### What to produce
Everything in the data below should be restated word for word.

### Data excerpts
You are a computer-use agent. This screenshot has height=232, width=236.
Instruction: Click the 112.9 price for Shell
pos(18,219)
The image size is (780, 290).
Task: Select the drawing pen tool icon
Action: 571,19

### Response
You are a computer-use agent. This screenshot has height=232, width=236.
Instruction: Click the 112.9 price for Shell
pos(18,219)
The image size is (780, 290).
Task: Select the drawing pen tool icon
Action: 571,19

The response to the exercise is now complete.